Your assignment. Without changing a single character, copy every record below.

Saved entries.
•••••

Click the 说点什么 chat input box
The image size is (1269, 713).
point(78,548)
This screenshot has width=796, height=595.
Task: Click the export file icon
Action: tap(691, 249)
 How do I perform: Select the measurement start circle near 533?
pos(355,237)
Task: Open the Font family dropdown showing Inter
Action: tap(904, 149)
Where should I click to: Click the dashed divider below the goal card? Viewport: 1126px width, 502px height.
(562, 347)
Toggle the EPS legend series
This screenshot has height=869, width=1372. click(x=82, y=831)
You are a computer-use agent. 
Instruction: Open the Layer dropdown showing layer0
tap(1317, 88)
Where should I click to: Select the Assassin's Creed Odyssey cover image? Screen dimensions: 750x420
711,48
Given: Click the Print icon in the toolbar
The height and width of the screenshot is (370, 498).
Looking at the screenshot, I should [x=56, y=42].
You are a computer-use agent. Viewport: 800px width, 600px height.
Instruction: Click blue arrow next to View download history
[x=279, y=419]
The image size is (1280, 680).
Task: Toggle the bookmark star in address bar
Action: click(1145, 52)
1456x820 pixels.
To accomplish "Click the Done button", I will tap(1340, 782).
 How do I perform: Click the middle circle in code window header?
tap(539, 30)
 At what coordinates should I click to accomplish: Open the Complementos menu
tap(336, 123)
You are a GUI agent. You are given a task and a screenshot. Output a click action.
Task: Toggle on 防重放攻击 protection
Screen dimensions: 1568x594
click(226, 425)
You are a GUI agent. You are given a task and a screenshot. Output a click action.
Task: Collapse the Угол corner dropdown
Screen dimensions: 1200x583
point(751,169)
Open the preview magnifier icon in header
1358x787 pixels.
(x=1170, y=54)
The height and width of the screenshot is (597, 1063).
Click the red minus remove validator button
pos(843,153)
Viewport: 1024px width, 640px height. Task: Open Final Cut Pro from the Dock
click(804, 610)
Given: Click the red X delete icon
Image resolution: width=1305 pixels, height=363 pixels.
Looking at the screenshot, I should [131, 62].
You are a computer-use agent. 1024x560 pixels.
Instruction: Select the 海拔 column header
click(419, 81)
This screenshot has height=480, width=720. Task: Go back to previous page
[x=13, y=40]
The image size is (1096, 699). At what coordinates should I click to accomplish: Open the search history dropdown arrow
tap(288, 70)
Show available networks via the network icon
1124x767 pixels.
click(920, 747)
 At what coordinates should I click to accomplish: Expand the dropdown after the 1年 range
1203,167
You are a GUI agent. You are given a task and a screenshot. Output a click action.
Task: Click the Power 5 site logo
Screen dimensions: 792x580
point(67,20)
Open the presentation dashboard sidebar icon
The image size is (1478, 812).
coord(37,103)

•••••

Exercise response.
Click the 说点什么 chat input box
The image size is (1269, 713).
point(78,548)
This screenshot has width=796, height=595.
Task: Click the export file icon
Action: tap(691, 249)
 How do I perform: Select the measurement start circle near 533?
pos(355,237)
Task: Open the Font family dropdown showing Inter
Action: tap(904, 149)
Where should I click to: Click the dashed divider below the goal card? Viewport: 1126px width, 502px height.
(562, 347)
Toggle the EPS legend series
This screenshot has height=869, width=1372. click(x=82, y=831)
You are a computer-use agent. 
Instruction: Open the Layer dropdown showing layer0
tap(1317, 88)
Where should I click to: Select the Assassin's Creed Odyssey cover image? Screen dimensions: 750x420
711,48
Given: Click the Print icon in the toolbar
The height and width of the screenshot is (370, 498).
Looking at the screenshot, I should [x=56, y=42].
You are a computer-use agent. Viewport: 800px width, 600px height.
Instruction: Click blue arrow next to View download history
[x=279, y=419]
The image size is (1280, 680).
Task: Toggle the bookmark star in address bar
Action: click(1145, 52)
1456x820 pixels.
To accomplish "Click the Done button", I will tap(1340, 782).
 How do I perform: Click the middle circle in code window header?
tap(539, 30)
 At what coordinates should I click to accomplish: Open the Complementos menu
tap(336, 123)
You are a GUI agent. You are given a task and a screenshot. Output a click action.
Task: Toggle on 防重放攻击 protection
Screen dimensions: 1568x594
click(226, 425)
You are a GUI agent. You are given a task and a screenshot. Output a click action.
Task: Collapse the Угол corner dropdown
Screen dimensions: 1200x583
point(751,169)
Open the preview magnifier icon in header
1358x787 pixels.
(x=1170, y=54)
The height and width of the screenshot is (597, 1063).
Click the red minus remove validator button
pos(843,153)
Viewport: 1024px width, 640px height. Task: Open Final Cut Pro from the Dock
click(804, 610)
Given: Click the red X delete icon
Image resolution: width=1305 pixels, height=363 pixels.
Looking at the screenshot, I should [131, 62].
You are a computer-use agent. 1024x560 pixels.
Instruction: Select the 海拔 column header
click(419, 81)
This screenshot has height=480, width=720. Task: Go back to previous page
[x=13, y=40]
The image size is (1096, 699). At what coordinates should I click to accomplish: Open the search history dropdown arrow
tap(288, 70)
Show available networks via the network icon
1124x767 pixels.
click(920, 747)
 At what coordinates should I click to accomplish: Expand the dropdown after the 1年 range
1203,167
You are a GUI agent. You are given a task and a screenshot. Output a click action.
Task: Click the Power 5 site logo
Screen dimensions: 792x580
point(67,20)
Open the presentation dashboard sidebar icon
The image size is (1478, 812).
coord(37,103)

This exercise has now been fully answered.